• **SET EXERCISE**:
In the guide on the latency implications of virtual memory below, what two measures does it recommend for reducing TLB misses?

• **DOCUMENT SEGMENT**:
== == ==

Latency implications of virtual memory

栏目: IT技术 · 发布时间: 4年前

内容简介:This is a short guide describing the latency implications of the virtual memory abstraction. If you are building systems requiring low and predictable latency such as realtime audio processing, control and high frequency trading (HFT) / algorithmic trading

This is a short guide describing the latency implications of the virtual memory abstraction. If you are building systems requiring low and predictable latency such as realtime audio processing, control and high frequency trading (HFT) / algorithmic trading systems this guide will be useful to you. It is written from the perspective Linux kernel running on AMD64 / x86-64 architecture, but the general concepts applies to most operating systems and CPU architectures.

In summary to minimize latency introduced by the virtual memory abstraction you should:

  • Minimize page faults by pre-faulting, locking and pre-allocating needed memory. Disable swap.
  • Reduce TLB misses by minimizing your working set memory and utilizing huge pages.
  • Prevent TLB shootdowns by not modifying your programs page tables after startup.
  • Prevent stalls due to page cache writeback by not creating file backed writable memory mappings.

== == ==

• **INFORMATION SUPPLIED**:
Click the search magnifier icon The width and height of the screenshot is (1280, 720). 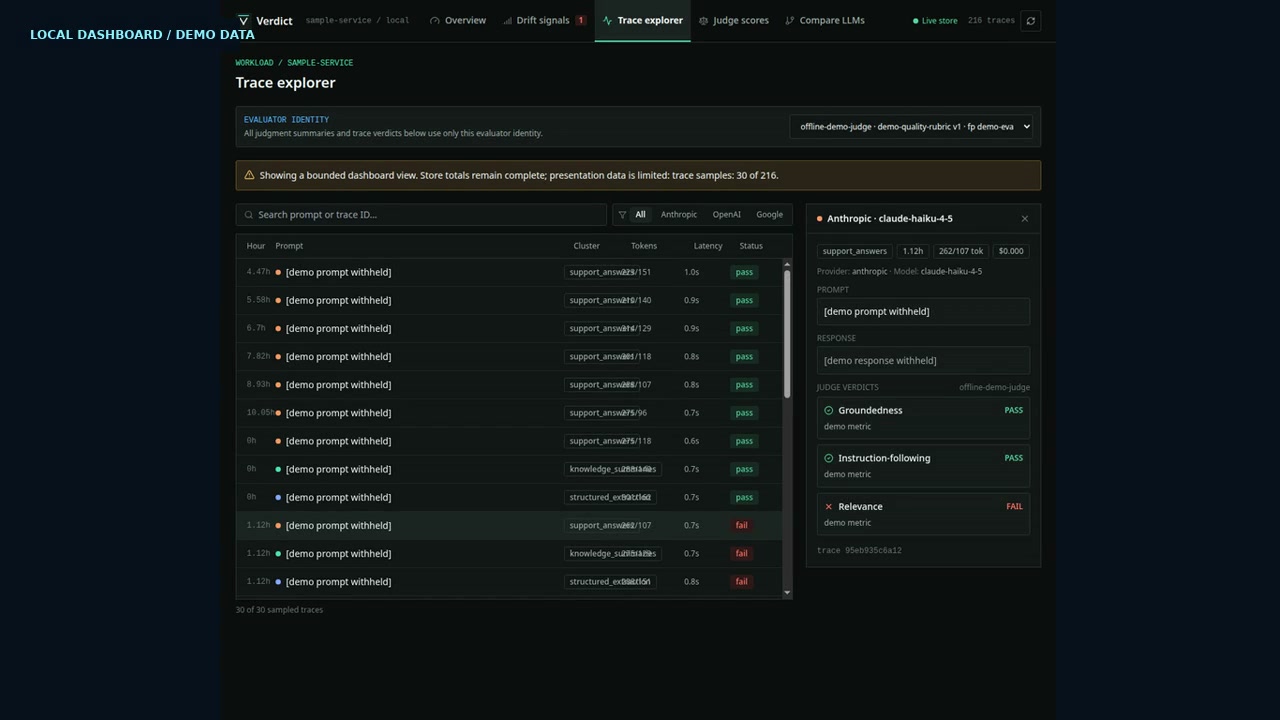(x=249, y=215)
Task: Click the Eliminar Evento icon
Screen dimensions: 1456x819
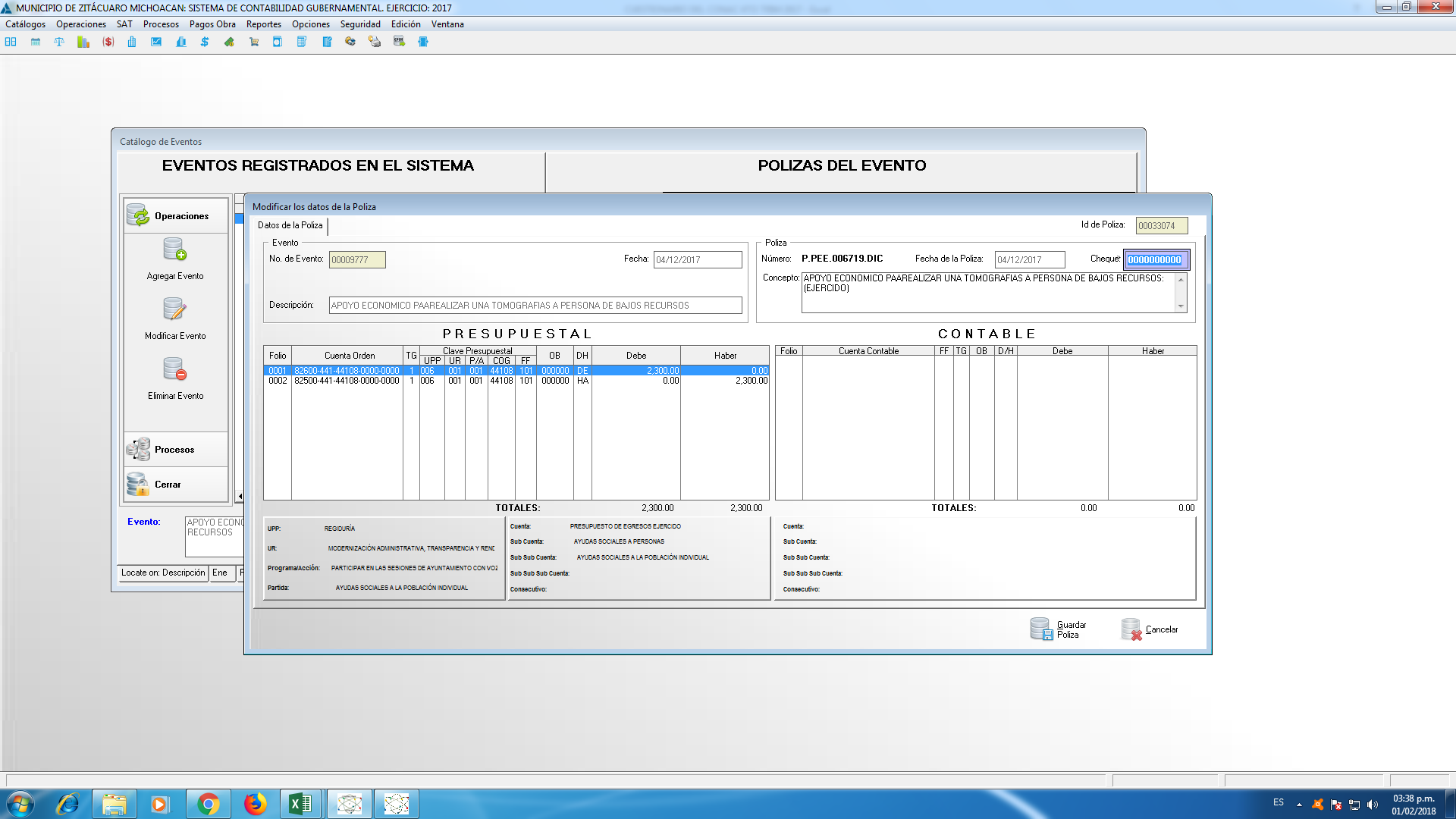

== == ==

• **TASK RESPONSE**:
Minimizing your working set memory and utilizing huge pages.